À l’âge de 18 ans, son père est venu la retrouver pour lui conseiller de tirer avantage de ses attraits et de se marier à un jeune homme riche. Déconcertée, la jeune fille lui a répliqué qu’elle préférait confier sa vie à Dieu qu’à un homme. Elle s’est ensuite rendue dans une chapelle pour demander au Seigneur de lui ôter sa beauté. Sa prière exaucée (elle aurait contracté la variole la nuit suivante), son père n’a eu d’autre choix que d’accepter sa décision et lui donner sa bénédiction. Ironiquement, après avoir prononcé ses vœux perpétuels, elle aurait retrouvé sa beauté originelle avec seulement quelques séquelles.

Beaucoup de jeunes femmes récemment converties ont suivi l’exemple de Brigitte et celle-ci a fondé de nombreux couvents à travers le pays pour qu’elles puissent y mener leur vie religieuse. Elle a fondé le plus grand d’entre eux dans la ville de Cill Dara, à 50 km de Dublin, et en est devenue l’abbesse. C’est de là que lui est venu son titre de Sainte-Brigitte de Cill Dara (« Naomh Bríd Chill Dara » en irlandais).

Fondatrice et bienfaitrice

Bien qu’à la tête d’une congrégation religieuse, Brigitte n’est pas restée confinée à l’intérieur des murs de son couvent et a continué à porter assistance aux malades. On raconte, par exemple, qu’elle aurait changé de l’eau en lait afin de nourrir une malade dont la vache était morte. Une autre fois, alors qu’elle s’était blessée en tombant de cheval, les deux femmes muettes qui l’ont soignée auraient retrouvé la parole après s’être lavé les mains dans la flaque où avait coulé le sang de la sainte.

De plus, la générosité dont elle a fait preuve envers les pauvres dans son enfance l’a habitée toute sa vie. Ainsi, tandis qu’elle se reposait un jour le long de la rivière Eithne, dans le nord-ouest de l’ile, une femme est venue lui offrir une corbeille de pommes. Après l’avoir remerciée, Brigitte s’est remise en route et a donné tous les fruits à des lépreux qui mendiaient devant une maison miteuse.

Évangéliser avant tout

Brigitte profitait également de ses voyages pour évangéliser, tout comme saint Patrick. Un jour, ayant entendu qu’un homme était sur le point de mourir, elle s’est précipitée chez lui, souhaitant le convertir avant son décès. Voyant que le mourant demeurait sceptique, elle a pris de la paille sur le sol pour tresser une croix, expliquant que le Sauveur était justement mort sur la croix. Intrigué et désireux d’en savoir plus, le malade lui a demandé d’en raconter davantage et Brigitte a eu le temps de lui prêcher l’Évangile et même de le baptiser avant sa mort*.

Cette petite croix de paille porte depuis le nom de croix de Sainte-Brigitte et est réputée apporter chance et longévité.

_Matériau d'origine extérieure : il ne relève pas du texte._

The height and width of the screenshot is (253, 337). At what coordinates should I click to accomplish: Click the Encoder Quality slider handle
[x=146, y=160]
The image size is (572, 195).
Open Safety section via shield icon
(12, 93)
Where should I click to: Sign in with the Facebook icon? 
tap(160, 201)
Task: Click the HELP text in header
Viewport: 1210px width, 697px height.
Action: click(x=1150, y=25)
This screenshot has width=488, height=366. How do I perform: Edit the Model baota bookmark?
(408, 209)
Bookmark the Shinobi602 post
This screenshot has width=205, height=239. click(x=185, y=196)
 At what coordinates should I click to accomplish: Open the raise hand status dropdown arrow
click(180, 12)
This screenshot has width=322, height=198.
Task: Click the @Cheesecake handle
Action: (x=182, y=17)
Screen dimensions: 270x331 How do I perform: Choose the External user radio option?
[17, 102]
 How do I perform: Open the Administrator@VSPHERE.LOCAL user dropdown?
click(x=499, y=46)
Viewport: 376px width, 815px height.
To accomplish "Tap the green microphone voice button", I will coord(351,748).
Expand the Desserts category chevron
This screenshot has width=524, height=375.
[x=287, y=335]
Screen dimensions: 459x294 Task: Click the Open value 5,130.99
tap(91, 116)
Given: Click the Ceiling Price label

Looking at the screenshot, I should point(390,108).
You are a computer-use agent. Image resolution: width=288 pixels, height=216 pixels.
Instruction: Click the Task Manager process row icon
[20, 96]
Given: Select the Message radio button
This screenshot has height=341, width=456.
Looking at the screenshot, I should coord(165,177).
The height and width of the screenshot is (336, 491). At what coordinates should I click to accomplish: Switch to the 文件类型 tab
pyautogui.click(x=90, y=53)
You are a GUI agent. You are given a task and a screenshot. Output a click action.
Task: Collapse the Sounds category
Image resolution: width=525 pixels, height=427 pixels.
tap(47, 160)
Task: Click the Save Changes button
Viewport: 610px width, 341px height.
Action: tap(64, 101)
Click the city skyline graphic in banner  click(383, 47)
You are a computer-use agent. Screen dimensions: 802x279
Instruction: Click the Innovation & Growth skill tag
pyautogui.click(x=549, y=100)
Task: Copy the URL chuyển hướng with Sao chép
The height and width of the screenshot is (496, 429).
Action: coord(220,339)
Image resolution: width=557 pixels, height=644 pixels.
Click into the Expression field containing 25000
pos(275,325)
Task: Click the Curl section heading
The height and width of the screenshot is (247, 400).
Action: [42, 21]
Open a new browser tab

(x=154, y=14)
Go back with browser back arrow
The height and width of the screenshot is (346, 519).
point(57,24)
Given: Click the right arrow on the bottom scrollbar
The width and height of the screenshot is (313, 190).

Chaque année, dans la plupart des écoles primaires d’Irlande, les élèves fabriquent des croix de Sainte-Brigitte à l’occasion de la fête de la sainte célébrée le 1er février. De nombreuses églises organisent également des activités de tressage de croix et les fidèles sont ensuite invités à les rapporter chez eux ou à les placer dans leur véhicule.

Qui aurait cru qu’une petite croix de paille perpétuerait la mémoire de la sainte  jusqu’à ce jour?


*Encore aujourd’hui, l’Église catholique permet à un croyant de baptiser quelqu’un en danger de mort.

Romain Martiny

Romain est professeur en sciences au collégial.